• **What you need to do**
Retype every line from the one containing "Describe the element" down to the one containing "(108, 822).", including both of those lines, and leave the pictures out.

• **Information shown**
=== Section Start ===
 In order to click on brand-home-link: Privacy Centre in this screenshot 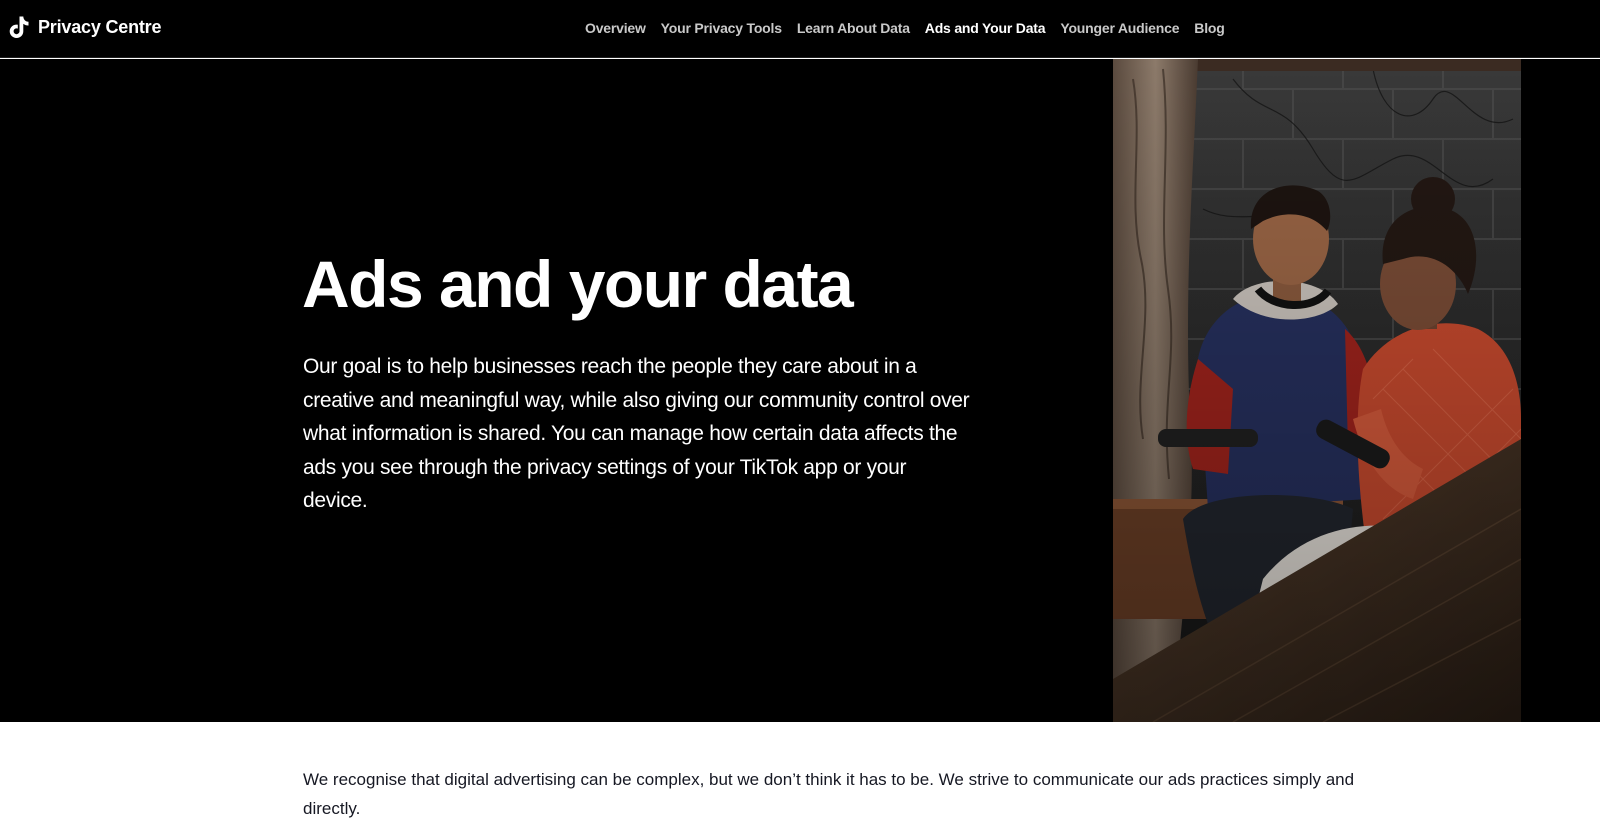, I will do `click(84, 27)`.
=== Section End ===
=== Section Start ===
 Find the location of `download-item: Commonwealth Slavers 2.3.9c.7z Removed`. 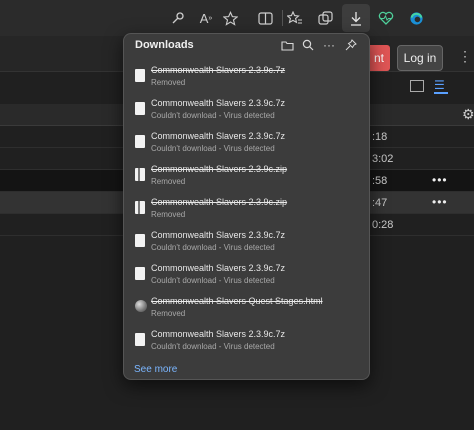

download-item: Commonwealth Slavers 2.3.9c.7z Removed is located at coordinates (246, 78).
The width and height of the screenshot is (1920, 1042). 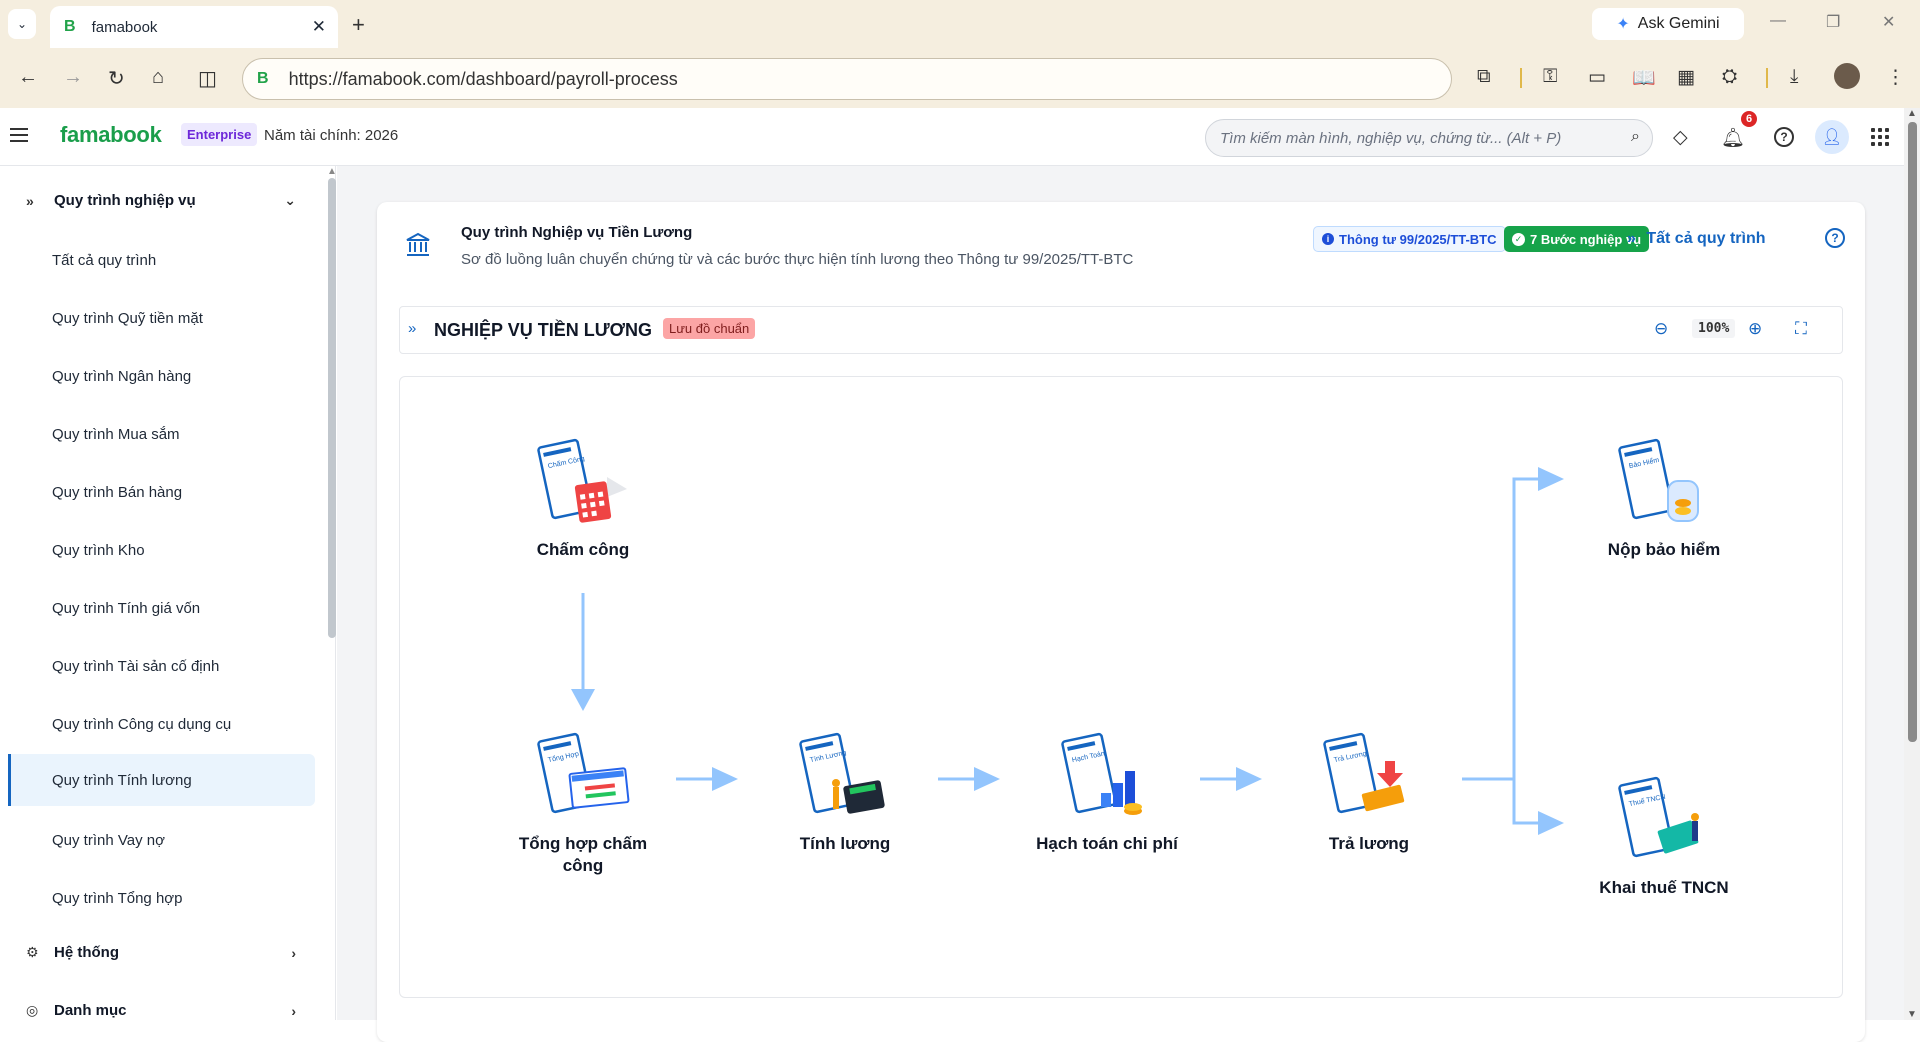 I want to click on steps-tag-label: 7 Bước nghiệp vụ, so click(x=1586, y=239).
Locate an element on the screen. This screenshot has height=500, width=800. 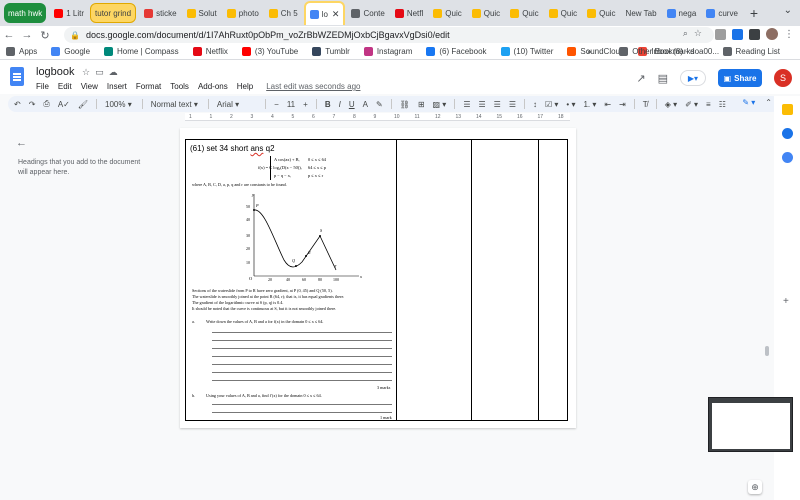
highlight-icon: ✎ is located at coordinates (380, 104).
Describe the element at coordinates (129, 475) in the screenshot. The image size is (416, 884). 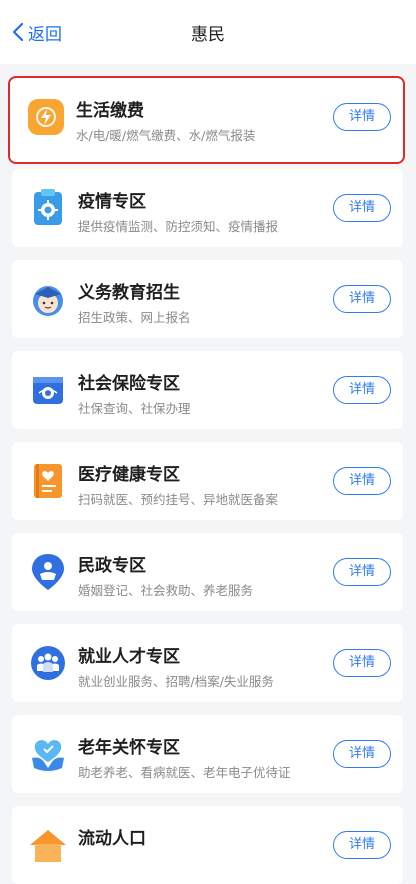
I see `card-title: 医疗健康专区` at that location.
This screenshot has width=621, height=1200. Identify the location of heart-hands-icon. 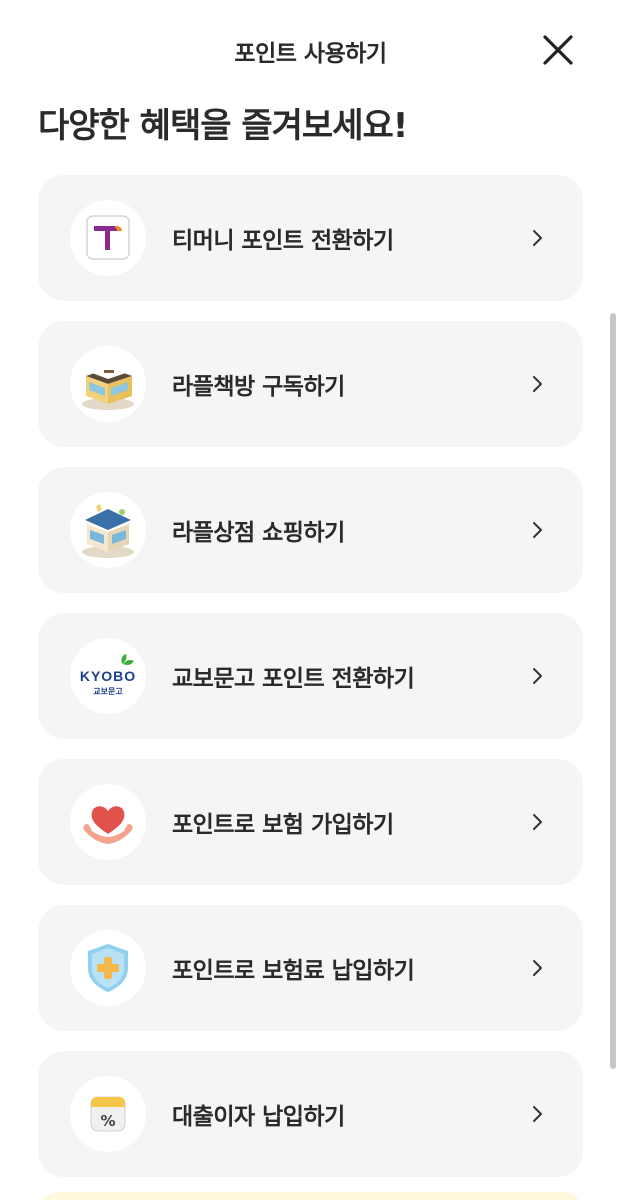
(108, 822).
=== Section End ===
• **Exercise output**
Describe the element at coordinates (129, 475) in the screenshot. The image size is (416, 884). 
I see `card-title: 医疗健康专区` at that location.
This screenshot has width=621, height=1200. Identify the location of heart-hands-icon. 
(108, 822).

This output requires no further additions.